TASK STATEMENT -> Within the entries below, the lines from the one with "Expand the purchase" through the one with "Click the POS" are to be set down exactly, both ends kept.

DATA FOR THIS TASK ->
__________

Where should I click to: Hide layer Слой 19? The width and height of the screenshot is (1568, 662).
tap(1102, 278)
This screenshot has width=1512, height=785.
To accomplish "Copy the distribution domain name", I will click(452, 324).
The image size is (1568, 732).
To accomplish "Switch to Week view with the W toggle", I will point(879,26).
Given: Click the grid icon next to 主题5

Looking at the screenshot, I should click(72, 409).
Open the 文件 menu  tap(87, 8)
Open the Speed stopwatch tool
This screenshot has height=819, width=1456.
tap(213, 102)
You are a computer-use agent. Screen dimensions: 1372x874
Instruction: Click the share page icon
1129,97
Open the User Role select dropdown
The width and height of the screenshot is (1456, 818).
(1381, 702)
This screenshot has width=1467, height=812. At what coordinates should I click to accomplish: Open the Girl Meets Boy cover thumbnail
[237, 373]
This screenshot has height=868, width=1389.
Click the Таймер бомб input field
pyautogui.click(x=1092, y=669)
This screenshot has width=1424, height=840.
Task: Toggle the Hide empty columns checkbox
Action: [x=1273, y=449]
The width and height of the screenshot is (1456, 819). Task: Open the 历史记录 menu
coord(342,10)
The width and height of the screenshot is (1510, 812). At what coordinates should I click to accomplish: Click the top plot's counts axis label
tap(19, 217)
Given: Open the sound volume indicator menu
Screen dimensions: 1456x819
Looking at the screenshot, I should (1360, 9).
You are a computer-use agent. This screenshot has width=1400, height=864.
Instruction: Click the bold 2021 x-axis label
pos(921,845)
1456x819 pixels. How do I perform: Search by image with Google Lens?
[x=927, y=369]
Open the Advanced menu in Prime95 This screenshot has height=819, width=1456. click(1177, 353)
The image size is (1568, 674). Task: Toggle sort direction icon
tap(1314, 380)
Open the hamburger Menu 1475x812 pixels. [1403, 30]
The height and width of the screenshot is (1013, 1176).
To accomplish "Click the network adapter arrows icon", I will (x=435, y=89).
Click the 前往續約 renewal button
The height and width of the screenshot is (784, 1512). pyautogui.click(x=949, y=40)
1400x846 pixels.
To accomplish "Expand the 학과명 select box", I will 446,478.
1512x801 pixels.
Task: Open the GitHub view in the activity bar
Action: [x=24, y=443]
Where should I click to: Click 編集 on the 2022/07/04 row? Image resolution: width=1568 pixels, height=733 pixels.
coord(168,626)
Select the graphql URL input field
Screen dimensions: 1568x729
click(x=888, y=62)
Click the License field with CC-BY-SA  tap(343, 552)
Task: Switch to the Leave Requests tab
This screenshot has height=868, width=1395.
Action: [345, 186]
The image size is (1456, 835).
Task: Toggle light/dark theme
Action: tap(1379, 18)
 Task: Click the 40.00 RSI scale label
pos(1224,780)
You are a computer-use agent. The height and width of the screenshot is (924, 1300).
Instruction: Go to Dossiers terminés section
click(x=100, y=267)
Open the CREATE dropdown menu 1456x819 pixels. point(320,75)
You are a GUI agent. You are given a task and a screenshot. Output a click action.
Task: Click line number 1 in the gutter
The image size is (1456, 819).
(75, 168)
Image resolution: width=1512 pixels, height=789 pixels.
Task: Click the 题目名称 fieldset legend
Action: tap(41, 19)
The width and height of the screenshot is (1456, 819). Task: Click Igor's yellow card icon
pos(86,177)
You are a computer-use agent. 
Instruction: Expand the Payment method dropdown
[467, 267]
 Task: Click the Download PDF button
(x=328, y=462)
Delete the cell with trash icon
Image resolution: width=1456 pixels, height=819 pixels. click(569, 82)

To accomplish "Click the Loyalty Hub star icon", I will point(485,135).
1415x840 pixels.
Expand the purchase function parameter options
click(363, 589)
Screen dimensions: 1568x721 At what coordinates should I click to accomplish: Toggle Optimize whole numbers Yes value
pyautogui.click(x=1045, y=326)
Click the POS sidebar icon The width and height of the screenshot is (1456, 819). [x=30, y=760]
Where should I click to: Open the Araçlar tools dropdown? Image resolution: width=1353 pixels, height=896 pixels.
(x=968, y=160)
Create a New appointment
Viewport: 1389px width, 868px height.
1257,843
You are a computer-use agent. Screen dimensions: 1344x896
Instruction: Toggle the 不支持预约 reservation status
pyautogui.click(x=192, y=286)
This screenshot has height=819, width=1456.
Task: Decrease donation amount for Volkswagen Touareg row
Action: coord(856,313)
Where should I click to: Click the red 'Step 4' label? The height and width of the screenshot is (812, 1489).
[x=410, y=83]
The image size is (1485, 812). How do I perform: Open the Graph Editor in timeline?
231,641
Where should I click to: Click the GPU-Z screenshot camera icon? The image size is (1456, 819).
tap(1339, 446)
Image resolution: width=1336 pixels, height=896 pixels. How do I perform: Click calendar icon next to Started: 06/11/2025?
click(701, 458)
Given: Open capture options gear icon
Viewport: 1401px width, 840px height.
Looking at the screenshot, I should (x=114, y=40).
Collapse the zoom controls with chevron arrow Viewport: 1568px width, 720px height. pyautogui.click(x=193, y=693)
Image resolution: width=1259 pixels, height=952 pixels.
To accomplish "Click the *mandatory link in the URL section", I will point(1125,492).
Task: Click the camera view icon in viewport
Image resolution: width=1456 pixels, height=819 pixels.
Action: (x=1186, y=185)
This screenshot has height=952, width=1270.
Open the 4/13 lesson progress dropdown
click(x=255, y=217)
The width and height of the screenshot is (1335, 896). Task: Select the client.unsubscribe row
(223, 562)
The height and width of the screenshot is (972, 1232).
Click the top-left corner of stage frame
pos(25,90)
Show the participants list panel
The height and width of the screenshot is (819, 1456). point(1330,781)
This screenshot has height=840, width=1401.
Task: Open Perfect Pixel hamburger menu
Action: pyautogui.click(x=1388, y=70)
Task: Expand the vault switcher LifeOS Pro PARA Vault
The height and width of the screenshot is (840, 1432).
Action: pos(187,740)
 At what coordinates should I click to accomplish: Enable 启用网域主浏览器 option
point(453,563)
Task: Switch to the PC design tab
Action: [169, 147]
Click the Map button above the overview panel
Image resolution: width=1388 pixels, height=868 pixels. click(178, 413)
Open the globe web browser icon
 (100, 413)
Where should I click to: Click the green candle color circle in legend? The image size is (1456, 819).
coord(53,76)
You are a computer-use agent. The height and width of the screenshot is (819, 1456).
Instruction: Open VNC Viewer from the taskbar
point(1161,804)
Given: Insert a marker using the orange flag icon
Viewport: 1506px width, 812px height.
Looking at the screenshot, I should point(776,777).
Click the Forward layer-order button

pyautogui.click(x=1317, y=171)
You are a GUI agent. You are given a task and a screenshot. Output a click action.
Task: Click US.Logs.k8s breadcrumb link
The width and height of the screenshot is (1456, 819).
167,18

__________

EXERCISE RESULT ->
Expand the purchase function parameter options
click(363, 589)
Screen dimensions: 1568x721 At what coordinates should I click to accomplish: Toggle Optimize whole numbers Yes value
pyautogui.click(x=1045, y=326)
Click the POS sidebar icon The width and height of the screenshot is (1456, 819). [x=30, y=760]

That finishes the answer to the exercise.